╭─ Teks Bacaan
Menuju konten utama

Hantu Snapchat, Hantu Masa Depan

Snapchat Discover era baru, Ketika situsweb tidak lagi jadi pilihan utama pembaca untuk mengonsumsi berita. Inilah awal distributed content. Snapchat Disukai para remaja karena semua yang diunggah di sana tidak permanen. Snapchat memberi ruang kepada banyak orang agar bebas berbagi momen apa saja yang mereka inginkan tanpa pusing-pusing mengenai konsekuensi yang lebih luas.

Hantu Snapchat, Hantu Masa Depan
Ilustrasi Snapchat. TIRTO/Andrey Gromico

tirto.id - "Saya laki-laki, muda, berkulit putih, dan berpendidikan. Saya sungguh, sungguh-sungguh, beruntung. Dan hidup ini tidak adil," kata Evan Spiegel suatu kali.

Evan adalah co-founder, CEO, cecunguk di balik suksesnya salah satu media sosial terbesar dan paling cepat berkembang di internet saat ini. Snapchat. Di umur 25 tahun, ia menjalankan sebuah startup dengan nilai 15 miliar dolar dan memimpin 330 karyawan. Snapchat kini punya lebih dari 200 juta pengguna, sebagian besar masih remaja.
╰─
╭─ Data Tersimpan
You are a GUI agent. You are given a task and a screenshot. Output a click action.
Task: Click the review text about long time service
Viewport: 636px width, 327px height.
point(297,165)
╰─
- Soal dan Tugas -
a – Salin semua isi artikel tentang Snapchat, dari "Menuju konten utama" terus ke bawah hingga "yang lebih luas.".
b – Menurut artikel tentang Snapchat, berapa karyawan yang dipimpin Evan Spiegel?
c – Teruskan artikel tentang Snapchat mulai dari kalimat terakhir yang ditampilkan.

- Jawaban Latihan -
a –
Menuju konten utama

Hantu Snapchat, Hantu Masa Depan

Snapchat Discover era baru, Ketika situsweb tidak lagi jadi pilihan utama pembaca untuk mengonsumsi berita. Inilah awal distributed content. Snapchat Disukai para remaja karena semua yang diunggah di sana tidak permanen. Snapchat memberi ruang kepada banyak orang agar bebas berbagi momen apa saja yang mereka inginkan tanpa pusing-pusing mengenai konsekuensi yang lebih luas.

b – 330 karyawan.

c –
Ia saat ini memacari Miranda Kerr, seorang supermodel pakaian dalam Victoria Secret. Sebelumnya ia juga pernah digosipkan punya hubungan spesial dengan Taylor Swift. Jangan iri, karena menurut Forbes ia adalah miliarder termuda di dunia. Kekayaan bersihnya mencapai 1,5 miliar dolar, tongkrongannya mahal, dan tampangnya tidak terlalu memalukan jika bersanding dengan selebritas. Karena potongan Hollywood-nya, ia sosok yang tidak terlalu populer—bahkan bisa dibilang diremehkan—di Sillicon Valley.

Lebih dari empat tahun setelah Spiegel mendirikan Snapchat di Universitas Stanford bersama temannya, Bobby Murphy, 26 tahun, kini Evan sedang berjuang setengah mati untuk memajukan perusahaannya. "Barang pukimak ini nggak mudah," katanya.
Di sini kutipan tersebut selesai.